Measurement of the complex amplitude involves interfering the signal with another. Based on the Euler relationship between a complex quantity and phase, the measurement is often referred to as the phase measurement. Due to the utility of the complex amplitude, several methods have been devised to measure the relative phase.4–11 The most common generates a signal from a reference to calibrate a surface known as the local oscillator (LO), then exchanges the reference with the sample and measures the sample relative to the LO. Although this method works well to determine the relative sample phase, it has limitations for determining a standard phase, primarily due to uncertainties associated with both swapping the calibration surface for the sample and stabilization of the sample surface during the measurement.11 Swap-stability issues can lead to controversies, particularly for samples with broad resonances.12–14 One solution to the swap-stability issue is to deposit the film of interest on the phase standard.8,11,15 Of course, requiring the surface to be a phase standard has clear limitations. In addition, the phase standard must be unaltered by adsorption on the surface.
Note that the selection of a standard is common in chemical physics: Reduction potentials are defined relative to that of the standard hydrogen electrode. Bond energies are defined relative to ionization, defined to be zero. Enthalpy is defined relative to the formation of the elements in their most stable state, etc. A phase standard has not yet been clearly identified for phase measurements. Herein, it is argued that the selection of the right-handed, Z-cut quartz oriented with its +X axis in the beam propagation direction is a robust phase standard. In the specified orientation, the phase of Z-cut quartz can be consistently identified as −90°; this defines a phase standard that is applicable to different polarizations and visible excitation frequencies.

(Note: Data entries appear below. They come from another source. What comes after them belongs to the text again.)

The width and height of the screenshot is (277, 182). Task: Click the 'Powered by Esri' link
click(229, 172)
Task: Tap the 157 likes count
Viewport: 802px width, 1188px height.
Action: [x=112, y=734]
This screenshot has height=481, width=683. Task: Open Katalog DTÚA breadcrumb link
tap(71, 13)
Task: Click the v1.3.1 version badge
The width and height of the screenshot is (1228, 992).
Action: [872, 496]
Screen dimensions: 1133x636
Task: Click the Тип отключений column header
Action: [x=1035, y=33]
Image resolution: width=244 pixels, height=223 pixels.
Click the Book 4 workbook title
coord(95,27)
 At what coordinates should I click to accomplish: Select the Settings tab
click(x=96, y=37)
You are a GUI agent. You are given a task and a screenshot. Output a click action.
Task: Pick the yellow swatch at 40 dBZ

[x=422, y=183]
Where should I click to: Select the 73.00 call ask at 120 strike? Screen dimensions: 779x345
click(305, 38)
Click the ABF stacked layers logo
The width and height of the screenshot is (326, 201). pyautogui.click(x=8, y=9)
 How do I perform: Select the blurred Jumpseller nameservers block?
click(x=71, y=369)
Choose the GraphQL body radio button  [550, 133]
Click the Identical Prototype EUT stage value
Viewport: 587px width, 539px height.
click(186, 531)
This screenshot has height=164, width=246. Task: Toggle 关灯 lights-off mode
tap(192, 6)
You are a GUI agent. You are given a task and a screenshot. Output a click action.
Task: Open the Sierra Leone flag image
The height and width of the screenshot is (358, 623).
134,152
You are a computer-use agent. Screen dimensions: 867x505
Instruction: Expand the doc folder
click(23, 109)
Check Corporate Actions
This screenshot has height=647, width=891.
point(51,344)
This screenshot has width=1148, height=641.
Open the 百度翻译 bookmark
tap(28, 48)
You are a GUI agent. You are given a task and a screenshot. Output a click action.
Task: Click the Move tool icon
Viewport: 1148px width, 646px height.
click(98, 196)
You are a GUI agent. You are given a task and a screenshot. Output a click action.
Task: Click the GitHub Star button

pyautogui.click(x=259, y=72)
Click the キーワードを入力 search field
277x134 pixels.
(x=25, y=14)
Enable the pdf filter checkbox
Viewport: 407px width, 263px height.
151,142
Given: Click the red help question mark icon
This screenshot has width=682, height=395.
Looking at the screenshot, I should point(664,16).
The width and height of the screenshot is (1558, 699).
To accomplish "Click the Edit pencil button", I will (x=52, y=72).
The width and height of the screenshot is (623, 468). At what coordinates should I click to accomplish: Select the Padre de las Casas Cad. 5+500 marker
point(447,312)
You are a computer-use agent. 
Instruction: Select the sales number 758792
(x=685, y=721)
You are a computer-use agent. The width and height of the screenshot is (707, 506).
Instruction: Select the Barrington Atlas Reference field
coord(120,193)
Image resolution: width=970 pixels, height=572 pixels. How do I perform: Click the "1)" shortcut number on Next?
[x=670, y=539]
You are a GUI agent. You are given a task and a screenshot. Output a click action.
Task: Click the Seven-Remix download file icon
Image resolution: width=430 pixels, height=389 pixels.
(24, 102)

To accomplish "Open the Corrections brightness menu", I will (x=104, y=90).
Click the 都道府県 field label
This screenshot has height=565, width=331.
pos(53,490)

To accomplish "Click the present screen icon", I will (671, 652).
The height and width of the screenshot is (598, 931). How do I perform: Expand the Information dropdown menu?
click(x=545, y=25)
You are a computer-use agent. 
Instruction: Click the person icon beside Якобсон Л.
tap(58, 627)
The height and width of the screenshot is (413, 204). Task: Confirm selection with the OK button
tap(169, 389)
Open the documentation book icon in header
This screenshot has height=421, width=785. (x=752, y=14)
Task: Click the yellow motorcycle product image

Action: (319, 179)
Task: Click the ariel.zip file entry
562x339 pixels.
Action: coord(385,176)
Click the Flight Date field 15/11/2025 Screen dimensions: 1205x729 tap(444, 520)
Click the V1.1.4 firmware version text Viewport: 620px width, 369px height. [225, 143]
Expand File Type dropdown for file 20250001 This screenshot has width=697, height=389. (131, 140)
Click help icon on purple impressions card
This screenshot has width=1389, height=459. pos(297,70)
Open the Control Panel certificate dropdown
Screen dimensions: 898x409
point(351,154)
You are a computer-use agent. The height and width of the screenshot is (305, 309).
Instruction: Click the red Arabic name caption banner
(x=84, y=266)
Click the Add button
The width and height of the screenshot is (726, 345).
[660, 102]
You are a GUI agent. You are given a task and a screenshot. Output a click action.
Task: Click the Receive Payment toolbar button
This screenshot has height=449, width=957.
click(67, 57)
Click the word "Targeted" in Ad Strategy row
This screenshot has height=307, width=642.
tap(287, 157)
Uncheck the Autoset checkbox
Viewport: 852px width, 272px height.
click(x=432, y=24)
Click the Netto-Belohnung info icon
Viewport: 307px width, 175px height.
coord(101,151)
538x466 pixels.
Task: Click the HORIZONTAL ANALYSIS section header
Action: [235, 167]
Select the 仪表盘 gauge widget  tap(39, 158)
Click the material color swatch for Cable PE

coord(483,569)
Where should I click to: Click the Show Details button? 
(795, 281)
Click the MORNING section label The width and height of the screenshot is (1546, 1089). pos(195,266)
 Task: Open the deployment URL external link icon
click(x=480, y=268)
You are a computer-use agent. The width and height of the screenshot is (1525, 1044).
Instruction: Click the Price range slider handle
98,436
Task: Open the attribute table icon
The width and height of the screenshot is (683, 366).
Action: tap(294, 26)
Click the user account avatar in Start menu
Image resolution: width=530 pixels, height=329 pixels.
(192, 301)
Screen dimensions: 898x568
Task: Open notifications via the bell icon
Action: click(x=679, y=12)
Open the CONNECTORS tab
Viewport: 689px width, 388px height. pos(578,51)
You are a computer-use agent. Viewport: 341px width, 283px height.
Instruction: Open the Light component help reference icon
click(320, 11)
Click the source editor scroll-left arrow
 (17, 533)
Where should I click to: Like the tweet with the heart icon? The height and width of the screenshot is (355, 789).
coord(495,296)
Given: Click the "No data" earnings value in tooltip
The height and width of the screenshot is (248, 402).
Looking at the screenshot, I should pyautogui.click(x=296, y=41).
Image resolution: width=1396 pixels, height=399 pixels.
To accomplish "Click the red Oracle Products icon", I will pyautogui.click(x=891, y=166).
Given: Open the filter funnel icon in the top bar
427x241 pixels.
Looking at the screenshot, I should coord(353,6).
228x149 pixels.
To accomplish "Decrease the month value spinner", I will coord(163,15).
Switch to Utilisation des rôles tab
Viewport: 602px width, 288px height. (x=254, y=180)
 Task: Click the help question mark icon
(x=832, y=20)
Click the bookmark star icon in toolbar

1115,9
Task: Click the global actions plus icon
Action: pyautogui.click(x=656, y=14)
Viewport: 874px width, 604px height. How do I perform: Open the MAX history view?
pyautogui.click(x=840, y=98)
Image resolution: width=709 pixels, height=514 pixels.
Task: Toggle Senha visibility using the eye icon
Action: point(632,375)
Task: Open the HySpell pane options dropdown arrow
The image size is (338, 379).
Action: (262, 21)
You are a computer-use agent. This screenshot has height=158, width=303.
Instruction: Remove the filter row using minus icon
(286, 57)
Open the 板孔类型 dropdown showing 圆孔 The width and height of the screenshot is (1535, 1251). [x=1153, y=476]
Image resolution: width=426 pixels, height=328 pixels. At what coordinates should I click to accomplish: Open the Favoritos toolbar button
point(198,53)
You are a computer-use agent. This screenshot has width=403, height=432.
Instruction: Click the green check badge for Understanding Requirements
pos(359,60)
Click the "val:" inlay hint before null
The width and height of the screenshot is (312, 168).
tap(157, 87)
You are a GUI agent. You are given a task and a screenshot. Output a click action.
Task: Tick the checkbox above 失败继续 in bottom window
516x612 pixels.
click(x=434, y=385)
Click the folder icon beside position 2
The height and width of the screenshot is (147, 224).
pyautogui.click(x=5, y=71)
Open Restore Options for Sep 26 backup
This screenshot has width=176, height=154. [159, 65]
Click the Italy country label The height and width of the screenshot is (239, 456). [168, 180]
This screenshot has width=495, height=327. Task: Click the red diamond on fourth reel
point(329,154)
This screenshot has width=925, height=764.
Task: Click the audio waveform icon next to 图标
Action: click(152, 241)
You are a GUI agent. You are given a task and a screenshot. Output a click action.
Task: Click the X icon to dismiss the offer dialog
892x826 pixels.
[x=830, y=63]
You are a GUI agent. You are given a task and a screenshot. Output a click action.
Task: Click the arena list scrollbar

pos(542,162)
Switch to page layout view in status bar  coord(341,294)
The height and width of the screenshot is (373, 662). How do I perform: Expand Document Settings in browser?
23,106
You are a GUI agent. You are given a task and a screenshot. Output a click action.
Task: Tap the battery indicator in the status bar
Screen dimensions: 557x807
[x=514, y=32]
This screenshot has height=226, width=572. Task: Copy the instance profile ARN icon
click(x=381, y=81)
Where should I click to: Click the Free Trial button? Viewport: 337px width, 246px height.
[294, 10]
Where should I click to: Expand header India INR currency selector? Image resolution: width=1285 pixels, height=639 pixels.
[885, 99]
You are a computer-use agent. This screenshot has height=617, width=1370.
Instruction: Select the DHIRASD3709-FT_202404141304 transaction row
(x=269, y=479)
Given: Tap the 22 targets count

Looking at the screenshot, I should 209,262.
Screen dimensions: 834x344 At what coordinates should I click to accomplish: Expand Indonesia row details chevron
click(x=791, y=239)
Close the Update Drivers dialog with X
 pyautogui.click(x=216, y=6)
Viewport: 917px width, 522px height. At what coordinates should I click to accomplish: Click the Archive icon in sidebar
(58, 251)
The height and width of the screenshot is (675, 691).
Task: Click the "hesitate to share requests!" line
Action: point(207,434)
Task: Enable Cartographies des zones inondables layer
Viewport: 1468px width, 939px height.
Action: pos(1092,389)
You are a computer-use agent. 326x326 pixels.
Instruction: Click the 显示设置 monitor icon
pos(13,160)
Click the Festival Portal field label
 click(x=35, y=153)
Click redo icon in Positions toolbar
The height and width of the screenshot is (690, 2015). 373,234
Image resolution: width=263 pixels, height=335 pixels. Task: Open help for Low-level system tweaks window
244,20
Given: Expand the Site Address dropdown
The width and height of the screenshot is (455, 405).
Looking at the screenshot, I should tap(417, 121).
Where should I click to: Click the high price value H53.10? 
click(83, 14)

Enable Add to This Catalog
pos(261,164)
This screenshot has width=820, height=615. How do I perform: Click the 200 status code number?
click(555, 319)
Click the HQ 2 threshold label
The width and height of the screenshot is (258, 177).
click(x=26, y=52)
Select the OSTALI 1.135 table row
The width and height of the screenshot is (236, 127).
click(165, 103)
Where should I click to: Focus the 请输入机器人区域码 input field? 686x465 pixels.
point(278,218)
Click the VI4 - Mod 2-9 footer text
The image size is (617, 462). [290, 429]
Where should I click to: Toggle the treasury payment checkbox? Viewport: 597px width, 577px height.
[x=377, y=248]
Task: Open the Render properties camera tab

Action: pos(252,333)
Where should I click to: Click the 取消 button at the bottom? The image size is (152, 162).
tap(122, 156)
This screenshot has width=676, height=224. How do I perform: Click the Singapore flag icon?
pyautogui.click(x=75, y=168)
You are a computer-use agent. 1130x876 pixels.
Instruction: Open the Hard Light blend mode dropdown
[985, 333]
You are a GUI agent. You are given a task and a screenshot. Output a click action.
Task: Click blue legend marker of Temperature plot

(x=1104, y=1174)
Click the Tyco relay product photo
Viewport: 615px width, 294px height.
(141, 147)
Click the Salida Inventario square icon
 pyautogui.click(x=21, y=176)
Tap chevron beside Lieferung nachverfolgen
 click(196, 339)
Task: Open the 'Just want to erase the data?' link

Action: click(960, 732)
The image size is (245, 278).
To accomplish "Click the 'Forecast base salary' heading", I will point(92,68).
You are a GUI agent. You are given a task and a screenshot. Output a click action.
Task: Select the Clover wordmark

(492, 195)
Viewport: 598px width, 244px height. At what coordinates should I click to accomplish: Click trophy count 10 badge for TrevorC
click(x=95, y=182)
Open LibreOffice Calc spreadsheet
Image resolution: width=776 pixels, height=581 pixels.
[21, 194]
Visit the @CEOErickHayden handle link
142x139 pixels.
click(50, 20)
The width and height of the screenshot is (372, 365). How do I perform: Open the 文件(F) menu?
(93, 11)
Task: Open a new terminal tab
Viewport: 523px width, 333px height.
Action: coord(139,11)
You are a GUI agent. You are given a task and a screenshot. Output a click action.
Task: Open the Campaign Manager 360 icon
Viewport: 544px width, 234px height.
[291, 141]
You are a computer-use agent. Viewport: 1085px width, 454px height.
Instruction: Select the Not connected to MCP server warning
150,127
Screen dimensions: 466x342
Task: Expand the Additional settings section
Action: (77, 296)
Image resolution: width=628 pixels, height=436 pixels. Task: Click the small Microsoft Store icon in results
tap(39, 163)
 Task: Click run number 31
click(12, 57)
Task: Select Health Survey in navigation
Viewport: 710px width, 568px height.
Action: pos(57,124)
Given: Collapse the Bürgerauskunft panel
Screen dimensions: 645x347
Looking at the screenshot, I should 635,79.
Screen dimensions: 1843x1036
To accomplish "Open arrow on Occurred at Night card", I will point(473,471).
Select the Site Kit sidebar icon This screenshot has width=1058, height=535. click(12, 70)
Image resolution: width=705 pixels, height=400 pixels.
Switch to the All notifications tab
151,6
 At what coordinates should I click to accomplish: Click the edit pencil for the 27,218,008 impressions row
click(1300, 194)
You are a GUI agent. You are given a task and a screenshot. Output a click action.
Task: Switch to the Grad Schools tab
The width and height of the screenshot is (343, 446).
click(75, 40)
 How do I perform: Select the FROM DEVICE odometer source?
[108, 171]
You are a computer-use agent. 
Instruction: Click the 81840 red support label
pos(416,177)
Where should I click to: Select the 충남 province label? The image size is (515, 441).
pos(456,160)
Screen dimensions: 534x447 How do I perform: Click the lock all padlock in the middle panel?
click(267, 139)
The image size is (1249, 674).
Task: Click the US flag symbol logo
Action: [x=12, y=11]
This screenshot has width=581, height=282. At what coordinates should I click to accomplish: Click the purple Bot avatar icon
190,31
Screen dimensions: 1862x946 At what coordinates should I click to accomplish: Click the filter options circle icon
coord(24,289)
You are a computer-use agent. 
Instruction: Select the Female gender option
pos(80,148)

Support for this phase standard is presented in the section titled Theory and Experimental Method.
Gold, rather than Z-cut quartz, is often used in complex SFG phase measurements in part because it is an excellent reflector throughout the infrared (IR) and visible regions: nearly 100% compared with less than 10% for quartz. Establishing a standard phase for gold (Au) is more challenging than for Z-cut quartz. There have been two efforts aimed at determining a standard phase for Au.8,15–17 Both involved adsorbing a long-chain hydrocarbon on the Au surface to use the known response from the terminal CH3 group to deduce the phase of Au. This method works well for Z-cut quartz11 because the SFG response is due to the chirality of the quartz bulk crystalline structure.18,19 Because the quartz response is a bulk property, perturbation of the surface electrons by adsorption does not significantly alter the response. In contrast, the Au response is primarily from the surface states.16,17 How much the response is altered by adsorption remains an open question. Not surprisingly, the two above-mentioned reports on Au do not agree. One8 indicates that the phase of Au varies from −45° to +90° as the infrared frequency sweeps from 2800 cm−1 to 3050 cm−1 and is offset relative to that of Z-cut quartz by about +45°. Another report15–17 indicates that the phase of Au is about 193° for the same 532 nm visible excitation. Given the lack of agreement, it is desirable to determine a standard phase for Au without perturbing the surface.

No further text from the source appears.